ITH itself appears to have direct implications on immune surveillance and response to checkpoint inhibitors. In general, ITH appears to be detrimental. ITH is associated with decreased immune surveillance, including decreased TILs and interferon signalling, across multiple cancers [232]. Murine models using tumours with controlled levels of ITH clearly demonstrate that increasing heterogeneity impairs immune surveillance and that this impairment is a function of the heterogeneity itself as opposed to outgrowth of resistant subclones [136]. Intriguingly, there may be an optimal threshold for evolvability, beyond which high ITH may tend towards genomic catastrophe [151] or potentially increased immune visibility [153]. In a meta-analysis of >2000 tumours, Birkbak and colleagues observed that patients with tumours that were in the highest quartile for CIN had improved survival compared to patients with tumours in the second-highest quartile who had the worst outcomes [233]. A subsequent pan-cancer analysis of >1000 tumours found that whilst tumours with the lowest ITH associated with the most favourable outcome, tumours with high ITH above a certain threshold also trended towards association with improved outcome [47]. Indeed, the definition of high ITH is not always clear in the literature. This term is often used interchangeably to mean either a high absolute subclonal mutational burden and/or a high proportion of subclonal mutations. Melanoma and NSCLC, where CPI therapies have demonstrated considerable efficacy, both have relatively high subclonal mutational burdens but also a relatively low proportion of subclonal mutations. Conversely, primary central nervous system cancers, where CPI therapies are generally less effective have a similar absolute number of subclonal mutations but these occupy a much greater proportion of total mutations [40]. Thus, we stress the urgent need for a clear and universal definition of ITH. Our growing recognition of ITH and the interplay with immune surveillance is beginning to shed light on our understanding of resistance to CPI therapy and may ultimately inform the development of more efficacious treatments.
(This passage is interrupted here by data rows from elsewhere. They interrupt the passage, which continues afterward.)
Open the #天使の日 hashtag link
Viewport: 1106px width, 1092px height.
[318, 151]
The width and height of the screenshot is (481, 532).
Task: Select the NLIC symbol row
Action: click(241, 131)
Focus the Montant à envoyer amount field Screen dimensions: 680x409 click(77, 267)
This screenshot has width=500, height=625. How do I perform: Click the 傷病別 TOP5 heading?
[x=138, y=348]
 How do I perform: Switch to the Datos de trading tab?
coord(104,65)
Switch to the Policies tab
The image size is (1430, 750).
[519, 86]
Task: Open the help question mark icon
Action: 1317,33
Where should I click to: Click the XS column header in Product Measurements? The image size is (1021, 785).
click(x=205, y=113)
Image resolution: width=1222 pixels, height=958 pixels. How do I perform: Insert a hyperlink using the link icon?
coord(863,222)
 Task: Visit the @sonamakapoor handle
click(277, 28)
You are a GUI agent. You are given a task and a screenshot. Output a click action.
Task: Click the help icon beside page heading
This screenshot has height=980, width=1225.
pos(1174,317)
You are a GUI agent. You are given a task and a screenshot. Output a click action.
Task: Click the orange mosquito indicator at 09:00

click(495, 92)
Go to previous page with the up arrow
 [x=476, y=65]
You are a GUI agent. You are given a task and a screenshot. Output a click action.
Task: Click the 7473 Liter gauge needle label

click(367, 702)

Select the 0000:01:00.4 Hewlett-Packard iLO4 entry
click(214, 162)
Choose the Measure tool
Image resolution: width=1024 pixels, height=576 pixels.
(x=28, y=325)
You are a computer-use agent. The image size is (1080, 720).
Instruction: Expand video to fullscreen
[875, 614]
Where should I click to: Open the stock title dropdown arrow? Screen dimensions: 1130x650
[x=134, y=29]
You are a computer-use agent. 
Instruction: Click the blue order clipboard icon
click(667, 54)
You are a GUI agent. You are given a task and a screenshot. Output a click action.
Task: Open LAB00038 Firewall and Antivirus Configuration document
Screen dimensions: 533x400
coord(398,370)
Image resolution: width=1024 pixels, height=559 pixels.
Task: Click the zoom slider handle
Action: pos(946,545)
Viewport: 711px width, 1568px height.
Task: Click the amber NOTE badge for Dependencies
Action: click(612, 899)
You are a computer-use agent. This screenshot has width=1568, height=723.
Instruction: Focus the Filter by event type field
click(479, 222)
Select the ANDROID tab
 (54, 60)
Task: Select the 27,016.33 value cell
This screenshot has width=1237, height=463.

Declaration of Competing Interest

Y.W declares no conflicts of interest. D.B. acknowledges personal (speaking) fees from NanoString. D.B. has a patent on methods of predicting survival rates for patients with cancer pending. C.S. acknowledges grant support from Pfizer, AstraZeneca, Bristol Myers Squibb, Roche-Ventana, Boehringer-Ingelheim, Archer Dx Inc (collaboration in minimal residual disease sequencing technologies) and Ono Pharmaceutical, is an AstraZeneca Advisory Board member and Chief Investigator for the MeRmaiD1 clinical trial, has consulted for Pfizer, Novartis, GlaxoSmithKline, MSD, Bristol Myers Squibb, Celgene, AstraZeneca, Illumina, Genentech, Roche-Ventana, GRAIL, Medicxi and the Sarah Cannon Research Institute, has stock options in Apogen Biotechnologies, Epic Bioscience, GRAIL, and has stock options and is co-founder of Achilles Therapeutics. C.S. holds European patents relating to assay technology to detect tumour recurrence (PCT/GB2017/053,289); to targeting neoantigens (PCT/EP2016/059,401), identifying patent response to immune checkpoint blockade (PCT/EP2016/071,471), determining HLA LOH (PCT/GB2018/052,004), predicting survival rates of patients with cancer (PCT/GB2020/050,221), identifying patients who respond to cancer treatment (PCT/GB2018/051,912), a US patent relating to detecting tumour mutations (PCT/US2017/28,013) and both a European and US patent related to identifying insertion/deletion mutation targets (PCT/GB2018/051,892).